In an image-laden world we experience visions and visual metaphors differently every time we see something, even when it appears to be the same thing again, as we project our own perceptions onto the object of experience and that object shifts between contexts. My paintings explore architecture and the built environment, less in terms of how they are engineered or put to use and more in terms of how we constantly re-make images of the built world every time we look at spaces differently. Based on fragments of photographs that recompose actual scenarios when mixed together, my paintings exaggerate these newly combined spaces and explore what might happen in them. These are spaces that could never actually exist -- they are hybrid spaces based on a collage of impressions. That slight remove from the actual world allows me to experiment with the material specificities of paint just as much as to experiment with formal issues of composition. The plasticity and vibrancy of the colourful geometric shapes that I overlay on the supposedly two-dimensional surface of the canvas are heavily influenced by the virtual worlds of networked computers. I sometimes project three-dimensional animations onto the canvas, penetrating the picture plane, animating the stillness of its picture. In those works, the medium-specific qualities of the painting take a backseat as the projected animations and the painted surface feed off each other, playfully questioning our preconceived notions of what is real and what is not.

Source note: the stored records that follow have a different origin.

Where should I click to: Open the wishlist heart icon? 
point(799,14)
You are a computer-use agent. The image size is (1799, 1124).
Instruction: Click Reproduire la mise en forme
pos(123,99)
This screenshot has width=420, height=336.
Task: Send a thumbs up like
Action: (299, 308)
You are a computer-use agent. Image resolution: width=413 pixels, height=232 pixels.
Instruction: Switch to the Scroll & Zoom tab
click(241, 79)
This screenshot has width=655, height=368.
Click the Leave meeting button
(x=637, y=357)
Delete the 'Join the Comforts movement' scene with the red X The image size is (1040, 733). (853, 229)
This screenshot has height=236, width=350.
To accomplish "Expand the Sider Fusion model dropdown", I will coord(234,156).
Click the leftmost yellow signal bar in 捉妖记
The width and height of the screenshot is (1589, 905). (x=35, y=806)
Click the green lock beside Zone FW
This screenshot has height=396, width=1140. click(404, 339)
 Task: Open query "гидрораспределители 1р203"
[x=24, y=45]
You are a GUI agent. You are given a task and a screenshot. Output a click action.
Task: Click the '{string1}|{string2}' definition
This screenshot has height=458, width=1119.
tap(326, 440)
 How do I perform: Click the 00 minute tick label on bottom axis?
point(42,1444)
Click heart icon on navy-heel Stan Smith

Furthermore, my paintings may be seen as landscapes -- the interior landscapes of limitless virtual space or the exterior landscapes of networked cities. With the digital world embedded in our daily physical experience of cities, being an artist in a city means constantly relating to technology. My paintings explore how the physical world, and objects like paintings made to represent it, can exist as surrogate phenomena for the digitally immaterial. This process of physicalising the digital seems back-to-front to me, but for that same reason I find it thought provoking. The collaging I do responds to the 'cut and paste' gestures common to our digital age. The process of adding and subtracting layers of colour translates just such practices of re-using as if they were practices of re-seeing, in the sense of seeing again the multiple, simultaneous and hectic visions of layered spaces we have everyday in a city.